Databricks - Unity Catalog

Databricks is a cloud-based data analytics platform that integrates data engineering, data science, and machine learning tools to enable seamless processing, analysis, and exploration of large datasets, offering services like Databricks Delta Lake and Databricks Runtime. Unity Catalog is a unified governance solution build on top of Databricks.

The connector is available here and supports

  • Synchronizing databrick users to an identity store in Raito Cloud.
  • Synchronizing Databricks Unity Catalog meta data (data structure, known permissions, …) to a data source in Raito Cloud.
  • Synchronizing Databricks Unity Catalog grants from an to Raito.
  • Synchronize the data usage information to Raito Cloud.

Prerequisites

Unity Catalog

Databricks Unity Catalog should be enabled on the account and workspaces, as this is essential to the Raito Databricks plugin.

Authentication

Currently, we support OAuth authentication (recommended), as well as, basic authentication by email and password. The associated account should be admin in the Databricks account and on all workspaces. There are no required permissions within the Databricks Unity catalog.

OAuth

Authentication using OAuth, requires a valid client_id and client_secret. The client_id and client_secret should be provided in the databricks-client-id and databricks-client-secret parameter respectively.
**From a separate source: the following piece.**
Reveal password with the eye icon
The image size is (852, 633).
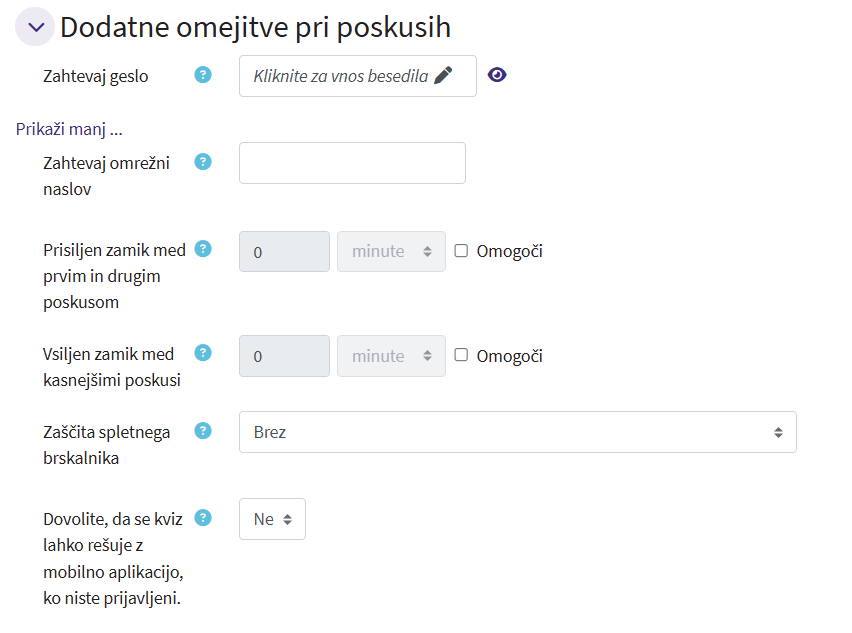497,75
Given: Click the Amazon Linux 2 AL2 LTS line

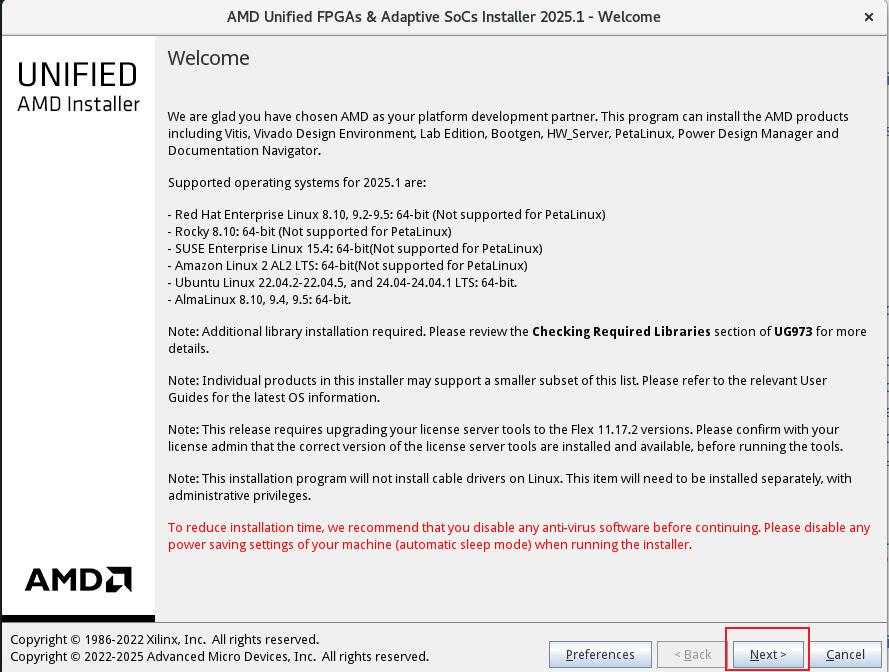Looking at the screenshot, I should click(347, 265).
If using a service principal, the service principal should be admin of the account and all workspaces. On top of that, he should be (included) as owner to all metastores.

Basic Authentication

To authenticate by email and password, email and password can be provided in the databricks-user and databricks-password parameters respectively. We recommend to use basic authentication only for testing purposes.

Databricks-specific CLI parameters

To see all parameters, type

$> raito info raito-io/cli-plugin-databricks

in a terminal window.

Currently, the following configuration parameters are available:

  • databricks-account-id (mandatory): The ID of your Databricks account.
  • databricks-client-id: The client ID of the databricks account used within the plugin, to authenticate by using oauth.
  • databricks-client-secret: The client secret of the databricks account used within, to authenticate by using oauth.
  • databricks-user: The email-address of the user that should be used within the plugin, to authenticate by using basic authentication.
  • databricks-password:: The password of the user that should be used within the plugin, to authenticate by using basic authentication.